**依頼 1**
記録の先頭から「coord(39,48)」を含む行までを、一字も変えずにそのまま繰り返す。最初の行と最後の行もどちらも含める。

---------- 課題文 ----------

一つは、1960〜70年代の真空管アンプ時代のアナログ録音、もう一つは、1986〜91年の最新のPCMディジタル録音で、
ともにCD5枚組のアルバムです。いずれもオーストリア出身の女性ピアニスト、イングリット・ヘブラー(Ingrid Haebler、1929年〜)の演奏です。
この2つのCD、一人のピアニストが演奏したとは思えないほど違って聞こえます。
アナログ録音とディジタル録音の違いだけではありません。明らかに演奏スタイルが違うのです。
旧録音では、ヘブラーは遅めのテンポをとっています。これに引き替え、新録音は速めです。
また旧録音では、左手の音が小さめで、あくまで右手の音の補佐のように弾いています。
新録音では、左手の音も右手に対等にやりあっているようです。

---------- 提示情報 ----------

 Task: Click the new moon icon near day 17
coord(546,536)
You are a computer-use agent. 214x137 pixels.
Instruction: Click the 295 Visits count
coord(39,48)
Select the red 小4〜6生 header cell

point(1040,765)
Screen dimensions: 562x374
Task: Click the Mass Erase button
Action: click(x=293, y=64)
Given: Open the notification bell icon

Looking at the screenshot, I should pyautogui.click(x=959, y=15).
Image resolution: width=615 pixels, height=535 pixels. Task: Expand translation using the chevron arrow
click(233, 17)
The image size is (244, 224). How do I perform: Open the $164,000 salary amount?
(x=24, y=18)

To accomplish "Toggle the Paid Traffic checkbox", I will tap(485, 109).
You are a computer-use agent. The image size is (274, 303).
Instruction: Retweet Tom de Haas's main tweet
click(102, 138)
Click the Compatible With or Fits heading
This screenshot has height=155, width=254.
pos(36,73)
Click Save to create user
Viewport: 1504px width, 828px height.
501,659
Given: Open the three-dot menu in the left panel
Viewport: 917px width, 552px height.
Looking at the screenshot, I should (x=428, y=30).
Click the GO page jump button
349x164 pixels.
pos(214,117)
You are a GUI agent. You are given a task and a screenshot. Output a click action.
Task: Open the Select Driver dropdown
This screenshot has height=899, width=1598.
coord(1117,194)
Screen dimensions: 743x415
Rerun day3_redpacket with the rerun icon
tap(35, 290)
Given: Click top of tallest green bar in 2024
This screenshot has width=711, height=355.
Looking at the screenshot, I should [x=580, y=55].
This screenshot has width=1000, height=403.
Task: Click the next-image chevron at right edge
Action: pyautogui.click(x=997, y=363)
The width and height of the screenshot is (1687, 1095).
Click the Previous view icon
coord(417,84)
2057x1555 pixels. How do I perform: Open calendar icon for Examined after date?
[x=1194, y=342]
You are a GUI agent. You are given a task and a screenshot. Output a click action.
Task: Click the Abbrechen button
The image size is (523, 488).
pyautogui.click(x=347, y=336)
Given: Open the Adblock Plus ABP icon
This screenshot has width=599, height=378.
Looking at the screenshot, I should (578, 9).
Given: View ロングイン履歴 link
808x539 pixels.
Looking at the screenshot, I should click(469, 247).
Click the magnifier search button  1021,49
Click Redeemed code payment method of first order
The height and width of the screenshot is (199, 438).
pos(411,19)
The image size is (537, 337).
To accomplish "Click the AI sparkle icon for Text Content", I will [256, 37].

----------

**依頼 2**
ヘブラーの新旧の録音を比べた文章から、「この2つのCD、一人のピアニストが演奏したとは思えないほど違って聞こえます。」を含む語句で始まり「また旧録音では、左手の音が小さめで、あくまで右手の音の補佐のように弾いています。」で終わる部分を、元のとおりに写し取る。

**解答 1**
 Task: Click the new moon icon near day 17
coord(546,536)
You are a computer-use agent. 214x137 pixels.
Instruction: Click the 295 Visits count
coord(39,48)

**解答 2**
この2つのCD、一人のピアニストが演奏したとは思えないほど違って聞こえます。
アナログ録音とディジタル録音の違いだけではありません。明らかに演奏スタイルが違うのです。
旧録音では、ヘブラーは遅めのテンポをとっています。これに引き替え、新録音は速めです。
また旧録音では、左手の音が小さめで、あくまで右手の音の補佐のように弾いています。